La campaña kirchnerista contra la economía nacional, la más
reciente de una serie muy larga, fue exitosa porque a la mayoría le parecía
perfectamente lógico empapelar el país de billetes Evita para estimular el
consumo, aumentar el gasto público hasta niveles escandinavos con el pretexto
de saldar ciertas deudas sociales, vaciar el Banco Central y sumar más ñoquis
al ya sobredimensionado plantel estatal. Merced a tales actitudes, la Argentina
es un país congénitamente inflacionario; sus gobernantes suelen pensar como la
rana de la fábula que se hinchaba para parecer mayor de lo que en realidad era.

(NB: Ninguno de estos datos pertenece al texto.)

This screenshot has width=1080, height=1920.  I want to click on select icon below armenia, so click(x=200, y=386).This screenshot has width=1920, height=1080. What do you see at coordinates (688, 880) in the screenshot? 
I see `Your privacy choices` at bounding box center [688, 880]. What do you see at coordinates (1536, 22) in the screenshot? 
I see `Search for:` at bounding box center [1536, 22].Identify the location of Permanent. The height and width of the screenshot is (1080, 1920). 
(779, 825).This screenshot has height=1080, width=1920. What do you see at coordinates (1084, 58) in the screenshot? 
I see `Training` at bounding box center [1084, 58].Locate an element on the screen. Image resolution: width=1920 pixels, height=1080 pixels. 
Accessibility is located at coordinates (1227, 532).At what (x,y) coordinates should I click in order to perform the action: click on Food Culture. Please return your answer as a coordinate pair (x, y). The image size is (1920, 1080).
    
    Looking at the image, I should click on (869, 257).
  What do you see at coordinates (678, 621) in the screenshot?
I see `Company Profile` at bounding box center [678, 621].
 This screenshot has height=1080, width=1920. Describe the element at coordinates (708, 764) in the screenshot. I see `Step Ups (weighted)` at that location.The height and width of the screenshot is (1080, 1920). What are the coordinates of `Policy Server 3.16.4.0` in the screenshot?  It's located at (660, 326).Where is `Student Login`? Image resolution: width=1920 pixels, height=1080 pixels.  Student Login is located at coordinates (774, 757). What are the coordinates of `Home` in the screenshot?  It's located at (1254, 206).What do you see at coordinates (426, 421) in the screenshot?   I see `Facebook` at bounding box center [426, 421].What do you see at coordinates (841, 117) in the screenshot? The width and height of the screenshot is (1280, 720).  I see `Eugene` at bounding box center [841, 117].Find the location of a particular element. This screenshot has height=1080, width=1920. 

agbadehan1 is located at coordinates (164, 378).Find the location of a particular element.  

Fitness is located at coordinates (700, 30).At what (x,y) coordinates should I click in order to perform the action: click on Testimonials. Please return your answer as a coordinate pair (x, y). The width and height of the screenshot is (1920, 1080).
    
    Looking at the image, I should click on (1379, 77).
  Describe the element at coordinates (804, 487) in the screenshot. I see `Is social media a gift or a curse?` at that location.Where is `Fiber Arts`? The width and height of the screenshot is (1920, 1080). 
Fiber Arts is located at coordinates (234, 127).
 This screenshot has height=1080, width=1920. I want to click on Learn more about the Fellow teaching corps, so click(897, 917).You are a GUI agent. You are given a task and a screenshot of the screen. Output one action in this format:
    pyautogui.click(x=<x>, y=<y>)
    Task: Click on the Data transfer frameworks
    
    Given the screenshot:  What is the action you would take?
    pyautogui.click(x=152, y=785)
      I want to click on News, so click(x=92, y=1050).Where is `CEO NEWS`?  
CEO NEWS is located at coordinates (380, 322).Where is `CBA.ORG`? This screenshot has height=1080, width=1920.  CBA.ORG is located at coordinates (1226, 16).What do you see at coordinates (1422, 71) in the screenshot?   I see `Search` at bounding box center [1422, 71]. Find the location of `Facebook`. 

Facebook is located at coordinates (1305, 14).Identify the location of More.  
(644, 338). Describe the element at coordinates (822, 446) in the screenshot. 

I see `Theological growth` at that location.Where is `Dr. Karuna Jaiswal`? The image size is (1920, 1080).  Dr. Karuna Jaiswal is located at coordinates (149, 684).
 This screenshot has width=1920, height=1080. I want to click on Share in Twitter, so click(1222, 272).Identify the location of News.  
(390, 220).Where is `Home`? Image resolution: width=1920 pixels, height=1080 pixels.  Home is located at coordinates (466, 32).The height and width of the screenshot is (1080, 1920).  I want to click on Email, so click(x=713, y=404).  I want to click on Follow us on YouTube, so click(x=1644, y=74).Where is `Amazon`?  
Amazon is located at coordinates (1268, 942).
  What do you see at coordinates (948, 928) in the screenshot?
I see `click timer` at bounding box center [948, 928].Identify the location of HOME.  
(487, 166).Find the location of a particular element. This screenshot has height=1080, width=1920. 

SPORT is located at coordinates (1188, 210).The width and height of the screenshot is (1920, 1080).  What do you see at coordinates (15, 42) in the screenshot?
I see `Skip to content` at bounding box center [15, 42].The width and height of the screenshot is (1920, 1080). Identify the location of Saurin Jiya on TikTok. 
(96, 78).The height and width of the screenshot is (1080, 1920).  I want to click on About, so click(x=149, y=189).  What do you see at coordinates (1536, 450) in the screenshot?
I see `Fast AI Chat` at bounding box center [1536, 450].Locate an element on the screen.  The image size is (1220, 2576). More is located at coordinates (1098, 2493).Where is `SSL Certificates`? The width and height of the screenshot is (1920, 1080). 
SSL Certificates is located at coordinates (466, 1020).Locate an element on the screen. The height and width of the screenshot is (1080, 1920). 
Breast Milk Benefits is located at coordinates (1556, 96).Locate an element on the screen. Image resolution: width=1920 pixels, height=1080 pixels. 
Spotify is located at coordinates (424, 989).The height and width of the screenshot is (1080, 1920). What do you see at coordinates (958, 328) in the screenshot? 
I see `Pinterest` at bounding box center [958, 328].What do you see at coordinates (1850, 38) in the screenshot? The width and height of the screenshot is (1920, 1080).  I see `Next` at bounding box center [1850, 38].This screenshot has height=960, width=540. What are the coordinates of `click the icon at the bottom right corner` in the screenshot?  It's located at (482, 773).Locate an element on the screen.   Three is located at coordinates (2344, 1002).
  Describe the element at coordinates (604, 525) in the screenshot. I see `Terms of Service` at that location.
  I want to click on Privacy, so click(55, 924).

No es del todo sorprendente, pues, que por enésima vez el costo de la vida esté
subiendo a una velocidad desconcertante.
El presidente Mauricio Macri da a entender que quisiera
poner fin a la gran rebelión nacional contra la realidad económica. Aunque cree
que a la Argentina le convendría resignarse a ser un “país normal”, no le está
resultando del todo fácil romper con las tradiciones que la han llevado a su
incómoda situación actual. Lo mismo que Cristina y sus ultras, personajes como
el profesor Axel Kicillof, los macristas siguen sacando ex nihilo cantidades
asombrosas de dinero, repartiendo vaya a saber cuántos miles de millones de
pesos devaluados entre gobernadores provinciales, intendentes municipales
necesitados y sectores sociales postergados. Macri y Alfonso Prat-Gay esperan
que los mercados, debidamente impresionados por tanta disciplina fiscal, les
recompensen entregándoles dinero auténtico para que la economía se levante del
lecho en que yace postrada antes de que los resueltos a mantener a raya el
odioso capitalismo liberal hayan conseguido movilizarse.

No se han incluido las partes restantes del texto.